Table 2. Meta-analyses of observational studies (prospective and cross-sectional studies): the effects of total-, free-, and bioavailable-testosterone on CVD events are presented as beneficial (friendly)*, detrimental (a foe)† or no effects at all (bystander)‡ in terms of their magnitude of association and statistical significance.

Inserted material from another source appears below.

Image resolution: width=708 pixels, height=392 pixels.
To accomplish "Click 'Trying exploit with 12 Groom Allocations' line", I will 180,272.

Study author and year | Study design | Number of studies for meta-analyses | Number of participants (n) | Exposure (high levels vs. low levels or continuous increment 1 S.D.) | Cardiovascular events (n) | Results: only fully-adjusted multivariable models | SS (P<0.05) or NS |
---|---|---|---|---|---|---|---|
Beneficial (friendly) effects* | OR’s, RR’s or HR’s that are lower or equal to 0.90 | ||||||
Corona et al., 2011 (29) | Meta-analyses of cross-sectional studies | 54 | 5,153 CVD patients and 7,513 non-CVD | Total testosterone, nmol/L; (continuous increment 1 S.D.) | CVD events (n=5,153) | HR =0.53; 95% CI, 0.44–0.60 | SS (P<0.0001) |
Araujo et al., 2011 (30)a | Meta-analyses of prospective and cross-sectional studies | 7 | 11,831 | Total testosterone, ng/dL (high tertile vs. low tertile) | CVD mortality (n=n/a) | HR =0.80 | NS |
Ruige et al., 2011 (31) | Meta-analyses of prospective and nested-case control study | 18 | n/pb | Total testosterone, nmol/L (continuous increment 1 S.D.) | CVD events (n=4,598) | RR =0.89; 95% CI, 0.83–0.96 | SS |
7 | n/pb | Free testosterone, nmol/L. (continuous increment 1 S.D.) | CVD events (n=1,709) | RR =0.88; 95% CI, 0.78–1.00 | NS | ||
3 (men >70 years) | n/pb | Bioavailable testosterone, nmol/L; (continuous increment 1 S.D.) | CVD events (n=692) | RR =0.74; 95% CI, 0.62–0.88 | SS |
*, beneficial (friendly) effects is the magnitude of association such as odd ratios (OR’s), rate ratios (RR’s), or hazard ratios (HR’s) whether they are below or equal to 0.90; †, detrimental (foe) effects if the OR’s, RR’s or HR’s are greater or equal to 1.10; ‡, no effects at all (bystander) if it is neither friendly nor foe; a, Araujo—we used the reciprocal of CVD from the comparison of low testosterone vs. high testosterone to show the risk of CVD by comparing high vs. low tertile of testosterone levels; b, not provided data; SS, statistically significant; NS, not statistically significant; CVD, cardiovascular disease.